Advertisement

Yeager Has Record Slice of ‘Cake’

Share via

--Calling the flight “a piece of cake,” legendary test pilot Chuck Yeager added three more speed records to his string, including coast-to-coast nonstop flight time for a class of turboprop plane. Yeager, who was the first man to break the sound barrier, piloted a Piper Cheyenne 400 LS from Burbank Airport to La Guardia Airport in New York in 5 hours, 23 minutes. That mark bettered by more than an hour the previous record of 6 hours, 28 minutes set early last year on the 2,457-mile trip, and gave the 63-year-old retired Air Force brigadier general a total of 36 records set. Yeager, who has a best-selling autobiography, “Yeager,” and was profiled in the book and film “The Right Stuff,” said that he never had any doubts that he would break the old record. “We took a look at the winds and knew it would be a piece of cake,” said Yeager, who was accompanied on the flight by C.E. (Bud) Anderson, a friend since World War II. “You don’t have feelings when you fly an airplane, you just have a lot of fun. Anything that’s a challenge is fun.” The records were for a business turboprop aircraft weighing between 6,700 and 13,000 pounds, and included speed records for the first leg of the trip, Burbank to Charleston, W.Va., and for flight from Charleston to New York.

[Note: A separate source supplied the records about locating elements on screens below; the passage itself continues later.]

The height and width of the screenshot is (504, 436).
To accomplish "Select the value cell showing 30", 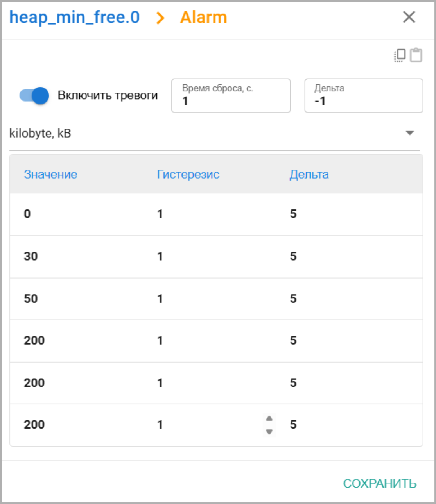I will (x=31, y=256).
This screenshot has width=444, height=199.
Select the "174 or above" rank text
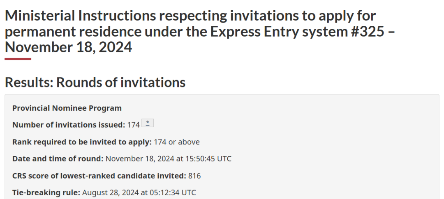(x=177, y=142)
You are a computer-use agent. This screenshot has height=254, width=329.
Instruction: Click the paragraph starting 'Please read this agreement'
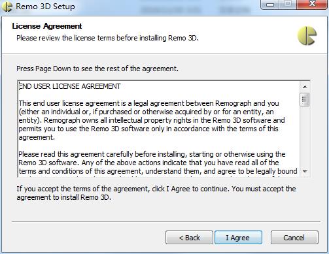pyautogui.click(x=158, y=163)
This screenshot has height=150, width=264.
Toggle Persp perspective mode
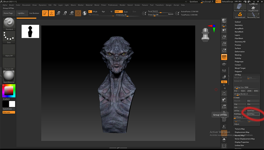tap(224, 57)
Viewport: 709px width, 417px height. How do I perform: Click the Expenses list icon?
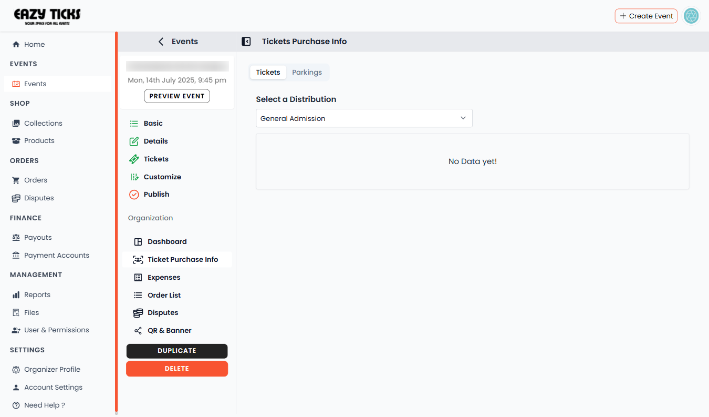(x=138, y=278)
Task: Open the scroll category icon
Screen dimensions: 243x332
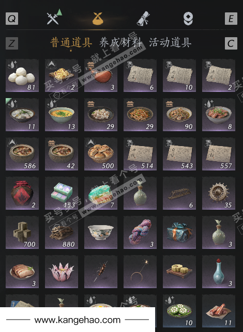Action: click(x=143, y=19)
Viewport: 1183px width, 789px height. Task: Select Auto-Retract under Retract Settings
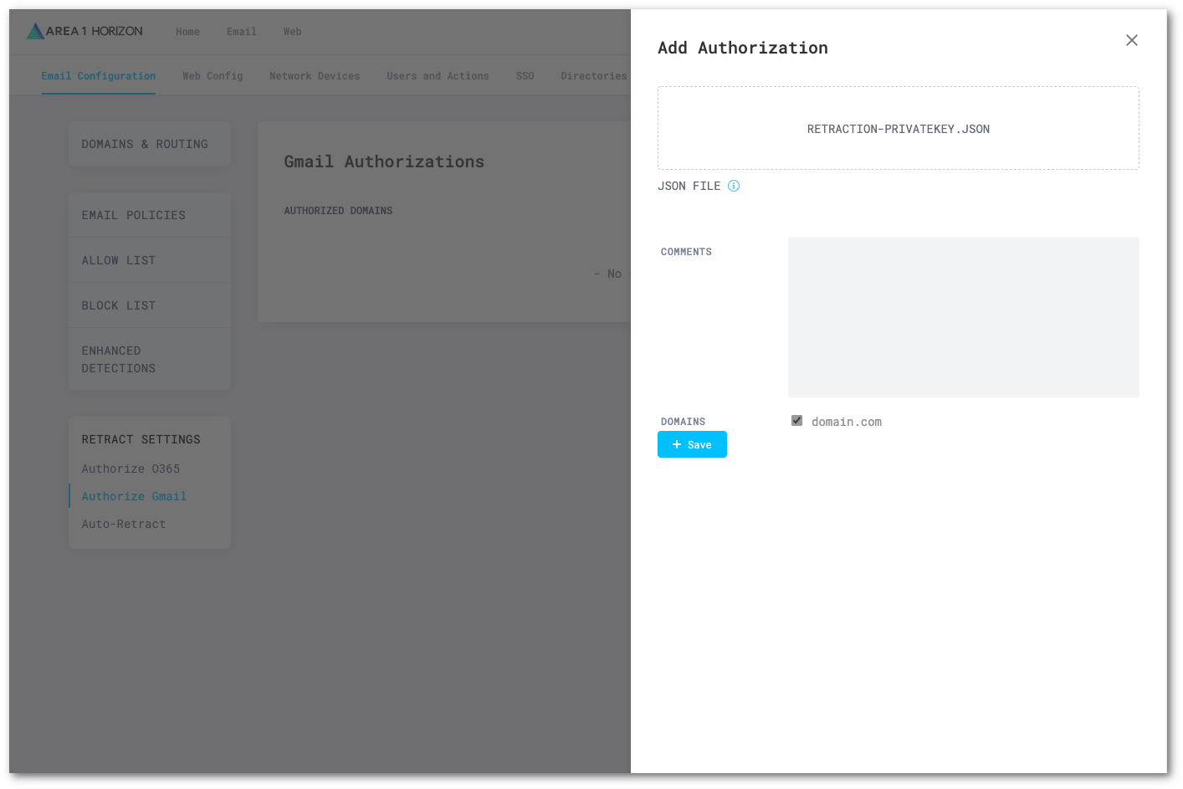pyautogui.click(x=123, y=524)
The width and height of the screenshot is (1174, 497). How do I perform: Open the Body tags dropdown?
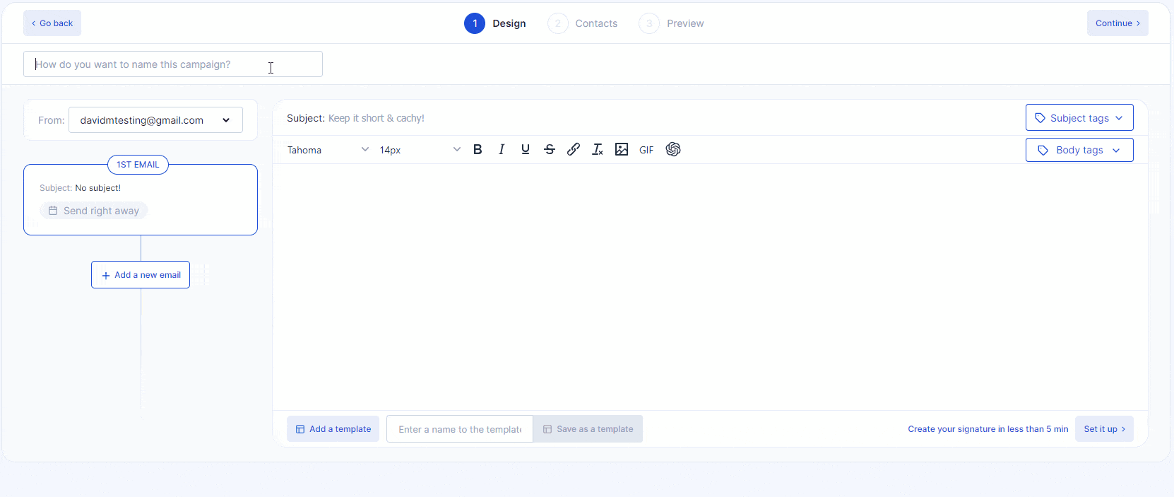[x=1079, y=150]
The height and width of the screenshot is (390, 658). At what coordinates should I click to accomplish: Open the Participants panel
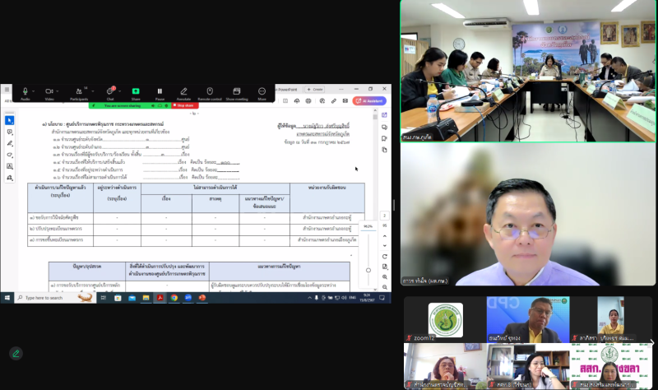pos(79,92)
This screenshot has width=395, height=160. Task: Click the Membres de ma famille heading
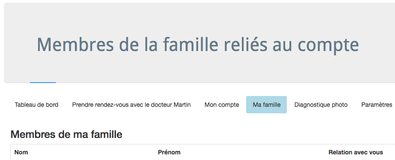click(x=67, y=134)
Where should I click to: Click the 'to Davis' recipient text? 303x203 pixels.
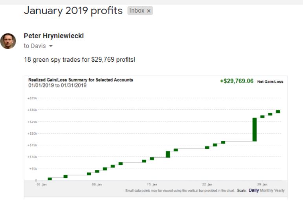click(x=35, y=46)
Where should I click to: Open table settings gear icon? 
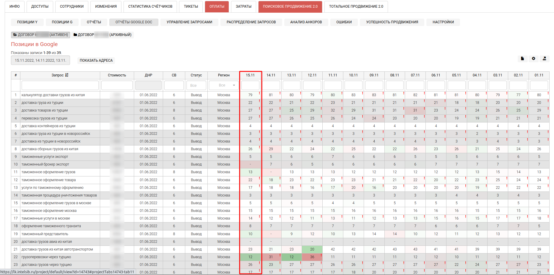(x=533, y=59)
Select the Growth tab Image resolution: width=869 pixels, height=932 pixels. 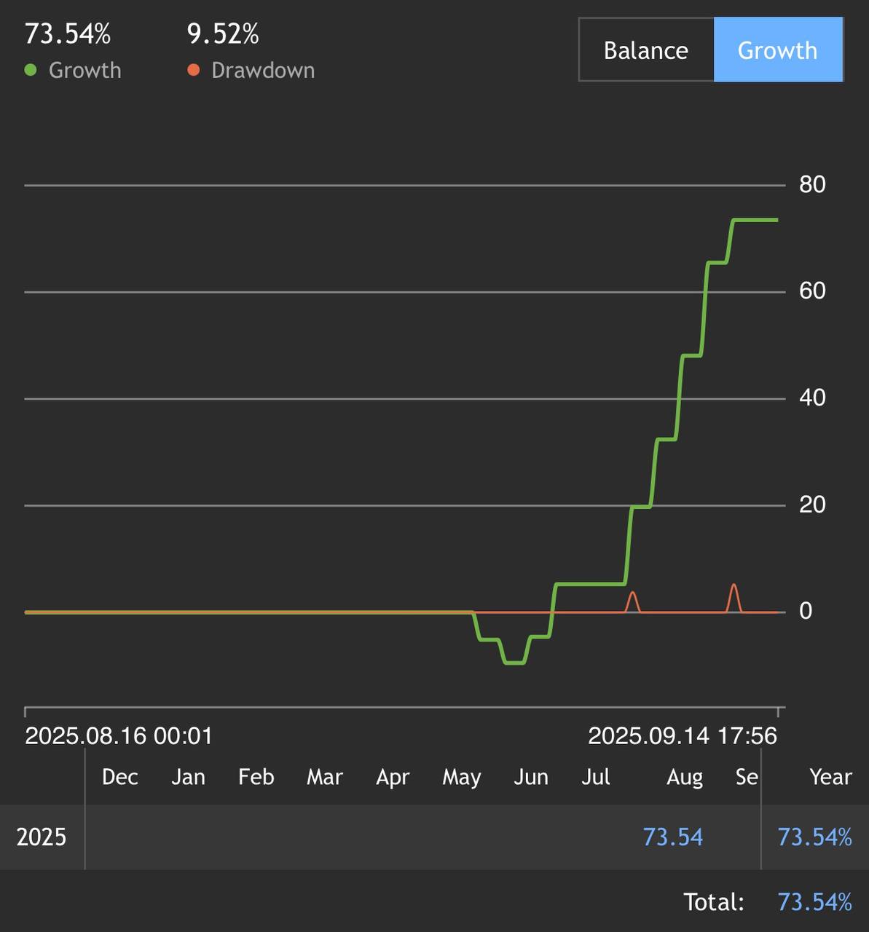pos(777,50)
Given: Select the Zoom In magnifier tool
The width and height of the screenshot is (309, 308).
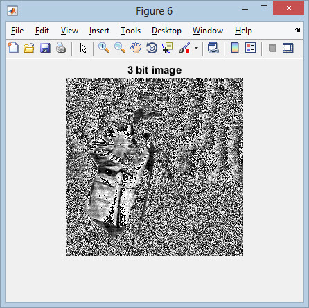Looking at the screenshot, I should pyautogui.click(x=104, y=48).
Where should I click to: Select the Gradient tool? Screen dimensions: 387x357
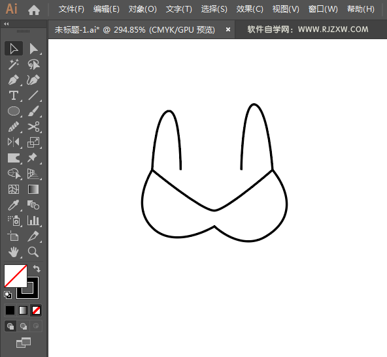coord(33,189)
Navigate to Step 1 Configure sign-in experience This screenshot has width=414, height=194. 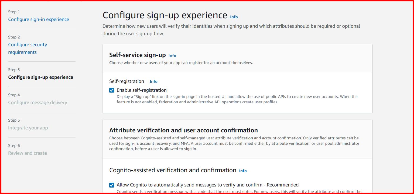39,19
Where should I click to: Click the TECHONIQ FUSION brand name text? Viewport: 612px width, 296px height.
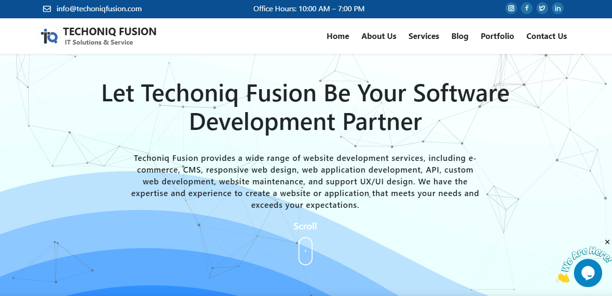[109, 32]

--Thousands of raucous revelers crowded the narrow streets of New Orleans’ French Quarter for the final weekend of Carnival, the pre-Lenten bash that reaches a climax on Mardi Gras, or Fat Tuesday, the last day before Lent begins on Ash Wednesday. “I’m going to be partying like crazy, like everyone else,” said Geoffrey Warner, a 27-year-old toolmaker visiting from Adelaide, Australia. More than 1 million people are expected to be in the streets of New Orleans and its suburbs for the world’s biggest block party.

--Nurses at a Rochester, N.Y., hospital have to be doubly careful about giving Victor John Foti his medicine. Two men with that name are in the hospital, both diagnosed by the same doctor and scheduled for the same surgery. “We have had patients with the same last name, but not with the same first and middle name, same surgery and same physician,” said Kae Robertson, surgical head nurse of Strong Memorial Hospital. Victor Foti, 59, of Irondequoit, entered the hospital Feb. 2 for a coronary-bypass operation. The following day, Victor Foti, 64, of Fairport, was admitted for the same procedure. Robertson said that to eliminate confusion, nurses have placed the men in rooms at opposite ends of the section and are marking all their medications with warnings that another patient has the same name.